We excluded SNPs with a global minor allele frequency below 5% to avoid potential biases due to uninformative polymorphisms 41. This left us with 632,344 SNPs that were analyzed using the hierarchical F-model described above. We identified genomic regions potentially involved in high altitude adaptation by using a sliding windows approach. We considered windows of 500 kb, with a shifting increment of 25 kb at each step. The average number of SNPs per window over the whole genome was 121.4 (sd=44.6), after discarding any window containing less than 50 SNPs. We considered a window as a candidate target for selection if the 5% quantile of the q-values in the window was lower than 0.01, and we merged overlapping significant windows into larger regions.
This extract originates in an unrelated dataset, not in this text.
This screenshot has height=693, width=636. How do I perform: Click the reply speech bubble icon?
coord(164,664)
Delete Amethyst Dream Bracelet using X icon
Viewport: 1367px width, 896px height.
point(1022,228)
Detecting Polygenic Convergent Adaptation
We first used SNPs identified as being under convergent adaptation to perform classical enrichment tests for pathways using Panther (see Web Resources) 42 and Gene Ontology (GO) 43 using String 9.1 (see Web Resources) 44. More specifically, we extracted the list of 302 genes within 10 kb of all SNPs assigned to the convergent adaptation model and showing a q-value below 10%, to serve as input for these tests.
These two approaches have limited power to detect selection acting on polygenic traits, for which adaptive events may have arisen from standing variation rather than from new mutations 3,25 In order to detect polygenic adaptation, we used a recent gene set enrichment approach 45, which tests if the distribution of a statistic computed across genes of a given gene set is significantly different from the rest of the genome. As opposed to the classical enrichment tests, this method does not rely on an arbitrary threshold to define the top outliers and it uses all genes that include at least one tested SNP. In short, we tested more than 1,300 gene sets listed in the Biosystems database 46 for a significant shift in their distribution of selection scores relative to the baseline genome-wide distribution. In our case, the selection score of each SNP is its associated q-value of convergent selection. As previously done 45, we calculated the sum of gene scores for each gene set and compared it to a null distribution of random sets (N=500,000) to infer its significance (see “Gene set enrichment analysis method” section in the Appendix). In order to avoid any redundancy between gene sets, we iteratively removed genes belonging to the most significant gene sets from the less significant gene sets before testing them again in a process called “pruning”. This process leads to a list of gene sets whose significance is obtained by testing completely non-overlapping lists of genes. See the Appendix for a more detailed description of the method.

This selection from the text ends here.